Hélène Mercier, l'épouse de Bernard depuis 1991, reste en retrait – pianiste virtuose plus qu'égérie du board –, mais son influence discrète sur le couple pèse : c'est elle qui tempère les ardeurs familiales, selon des biographies.
Le vrai enjeu : Niquer L'Oréal et verrouiller la beauté
Au-delà du drame shakespearien, l'opération Armani cache un coup stratégique vicieux. L'Oréal, empire cosmétique des Bettencourt Meyers (valorisé à 200 milliards), n'a d'yeux que pour la branche beauté d'Armani – un joyau rentable générant 500 millions d'euros annuels via parfums (Acqua di Giò) et maquillage. Le géant français, déjà partenaire sur des licences passées, vise un rachat ciblé pour contrer Sephora (filiale LVMH) dans la distribution sélective.
Mais voilà : en s'emparant de l'ensemble, LVMH "nique" L'Oréal, comme le disent crûment les milieux parisiens. Delphine l'a bien compris. Récemment, un deal surprise entre Kering et L'Oréal (cession de licences beauté pour 1,2 milliard) a affaibli la position des héritiers Armani, les laissant face à un duo LVMH-L'Oréal où le premier domine. Bernard Arnault, briefé par sa fille, a mandaté des négociations agressives chez Rothschild : offre ferme sur 30 % d'ici Noël, avec clause anti-concurrence pour bloquer tout carve-out beauté. "C'est une vengeance cosmétique", résume un banquier impliqué. L'Oréal, contacté, botte en touche : "Nous étudions toutes les opportunités alignées sur notre stratégie."
Vers un empire consolidé... ou une guerre des roses ?
À 18 mois du premier jalon de vente, le chrono tourne.

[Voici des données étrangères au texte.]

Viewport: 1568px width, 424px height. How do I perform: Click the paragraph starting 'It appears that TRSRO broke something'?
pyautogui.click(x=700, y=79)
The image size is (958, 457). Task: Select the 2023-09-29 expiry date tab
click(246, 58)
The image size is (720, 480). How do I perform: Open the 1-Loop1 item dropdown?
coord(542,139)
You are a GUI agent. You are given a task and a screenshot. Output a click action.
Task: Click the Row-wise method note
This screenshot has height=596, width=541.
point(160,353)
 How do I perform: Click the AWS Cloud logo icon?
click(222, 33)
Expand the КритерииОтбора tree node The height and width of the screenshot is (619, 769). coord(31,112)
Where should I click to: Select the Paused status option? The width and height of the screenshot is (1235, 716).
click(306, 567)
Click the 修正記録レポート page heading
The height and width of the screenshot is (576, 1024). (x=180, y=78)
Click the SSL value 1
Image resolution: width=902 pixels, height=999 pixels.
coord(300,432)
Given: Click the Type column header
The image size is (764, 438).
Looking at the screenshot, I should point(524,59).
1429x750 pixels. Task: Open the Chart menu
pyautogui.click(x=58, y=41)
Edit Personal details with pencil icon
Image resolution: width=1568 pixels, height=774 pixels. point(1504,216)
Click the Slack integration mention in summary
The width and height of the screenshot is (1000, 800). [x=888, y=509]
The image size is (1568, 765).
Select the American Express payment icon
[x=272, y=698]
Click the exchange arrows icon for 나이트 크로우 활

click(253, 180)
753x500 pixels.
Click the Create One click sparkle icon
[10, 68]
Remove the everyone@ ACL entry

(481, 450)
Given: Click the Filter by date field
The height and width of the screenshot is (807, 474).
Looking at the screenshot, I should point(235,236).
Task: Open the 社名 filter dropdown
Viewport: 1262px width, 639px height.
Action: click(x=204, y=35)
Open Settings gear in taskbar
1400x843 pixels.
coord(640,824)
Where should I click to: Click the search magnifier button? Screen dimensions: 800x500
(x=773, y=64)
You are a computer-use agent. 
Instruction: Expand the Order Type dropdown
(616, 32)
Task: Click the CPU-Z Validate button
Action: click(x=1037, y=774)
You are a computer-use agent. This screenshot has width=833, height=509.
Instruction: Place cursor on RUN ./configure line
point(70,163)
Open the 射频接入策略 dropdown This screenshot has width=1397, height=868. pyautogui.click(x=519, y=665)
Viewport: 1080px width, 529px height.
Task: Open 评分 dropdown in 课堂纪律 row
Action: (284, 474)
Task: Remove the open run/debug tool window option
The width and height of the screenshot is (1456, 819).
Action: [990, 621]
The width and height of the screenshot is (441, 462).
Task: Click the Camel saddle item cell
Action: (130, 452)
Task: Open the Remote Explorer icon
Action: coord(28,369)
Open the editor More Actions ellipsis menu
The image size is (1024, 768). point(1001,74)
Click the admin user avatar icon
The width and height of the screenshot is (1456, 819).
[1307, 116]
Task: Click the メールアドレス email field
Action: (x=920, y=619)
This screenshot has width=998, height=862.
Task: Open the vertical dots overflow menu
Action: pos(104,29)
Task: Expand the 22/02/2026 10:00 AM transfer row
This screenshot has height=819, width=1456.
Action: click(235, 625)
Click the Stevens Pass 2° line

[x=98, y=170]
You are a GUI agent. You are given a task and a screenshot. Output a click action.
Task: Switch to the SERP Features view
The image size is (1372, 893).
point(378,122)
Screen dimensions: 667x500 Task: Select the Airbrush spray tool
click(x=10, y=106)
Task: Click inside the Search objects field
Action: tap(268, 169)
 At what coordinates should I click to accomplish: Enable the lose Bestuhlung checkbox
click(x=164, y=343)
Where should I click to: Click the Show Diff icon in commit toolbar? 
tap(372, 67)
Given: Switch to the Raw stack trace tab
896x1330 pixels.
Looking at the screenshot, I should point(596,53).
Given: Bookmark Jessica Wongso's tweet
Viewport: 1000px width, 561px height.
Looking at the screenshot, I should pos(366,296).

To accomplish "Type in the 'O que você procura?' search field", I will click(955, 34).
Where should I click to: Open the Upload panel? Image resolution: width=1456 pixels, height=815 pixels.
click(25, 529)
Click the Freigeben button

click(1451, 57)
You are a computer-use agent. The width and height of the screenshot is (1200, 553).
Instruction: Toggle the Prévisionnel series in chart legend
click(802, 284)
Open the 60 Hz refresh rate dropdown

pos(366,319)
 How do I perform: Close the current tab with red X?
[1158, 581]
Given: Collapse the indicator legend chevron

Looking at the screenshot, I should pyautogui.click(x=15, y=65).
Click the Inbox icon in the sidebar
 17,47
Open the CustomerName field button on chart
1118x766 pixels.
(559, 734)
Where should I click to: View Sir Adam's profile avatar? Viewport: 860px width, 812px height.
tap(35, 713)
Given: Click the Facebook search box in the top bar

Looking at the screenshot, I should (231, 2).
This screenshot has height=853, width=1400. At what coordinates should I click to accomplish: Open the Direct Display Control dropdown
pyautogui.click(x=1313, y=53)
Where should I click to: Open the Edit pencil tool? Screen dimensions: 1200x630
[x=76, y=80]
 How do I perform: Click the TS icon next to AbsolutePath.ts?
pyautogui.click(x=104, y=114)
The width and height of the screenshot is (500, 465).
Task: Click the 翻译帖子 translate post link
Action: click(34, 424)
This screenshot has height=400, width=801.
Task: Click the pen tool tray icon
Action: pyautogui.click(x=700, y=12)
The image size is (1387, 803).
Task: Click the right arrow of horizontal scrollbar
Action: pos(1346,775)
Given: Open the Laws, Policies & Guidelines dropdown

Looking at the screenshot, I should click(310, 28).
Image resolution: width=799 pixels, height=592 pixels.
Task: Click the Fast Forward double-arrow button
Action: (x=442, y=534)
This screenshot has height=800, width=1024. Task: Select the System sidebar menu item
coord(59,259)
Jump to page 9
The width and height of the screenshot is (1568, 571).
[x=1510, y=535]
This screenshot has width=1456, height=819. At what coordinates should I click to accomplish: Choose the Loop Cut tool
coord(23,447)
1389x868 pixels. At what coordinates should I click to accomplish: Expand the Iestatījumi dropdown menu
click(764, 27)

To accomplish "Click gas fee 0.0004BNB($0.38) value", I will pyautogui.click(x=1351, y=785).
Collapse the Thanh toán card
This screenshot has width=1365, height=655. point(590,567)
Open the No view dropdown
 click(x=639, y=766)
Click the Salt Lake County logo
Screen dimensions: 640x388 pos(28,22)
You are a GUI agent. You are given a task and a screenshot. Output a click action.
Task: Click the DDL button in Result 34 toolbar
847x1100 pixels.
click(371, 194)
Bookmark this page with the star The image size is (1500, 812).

EssilorLuxottica, focalisé sur l'optique (Armani a une ligne lunettes juteuse), pourrait se contenter d'un partenariat minoritaire. Mais LVMH, avec son trésor de guerre de 10 milliards de cash, est en position de force. Si les fils Arnault cèdent, Armani rejoindra le portefeuille, boostant la part italienne à 20 % des revenus LVMH.
Pourtant, les tensions familiales rappellent les ombres sur la succession : Bernard, sans dauphin clair, joue son va-tout. Delphine, locomotive des acquisitions, rêve d'un LVMH "total luxury". Les garçons, gardiens du cash, craignent un Tiffany bis – une bombe à retardement. Et Rothschild ? Il encaisse les honoraires, en spectateur neutre d'un soap opera où l'argent coule à flots, mais les liens de sang saignent.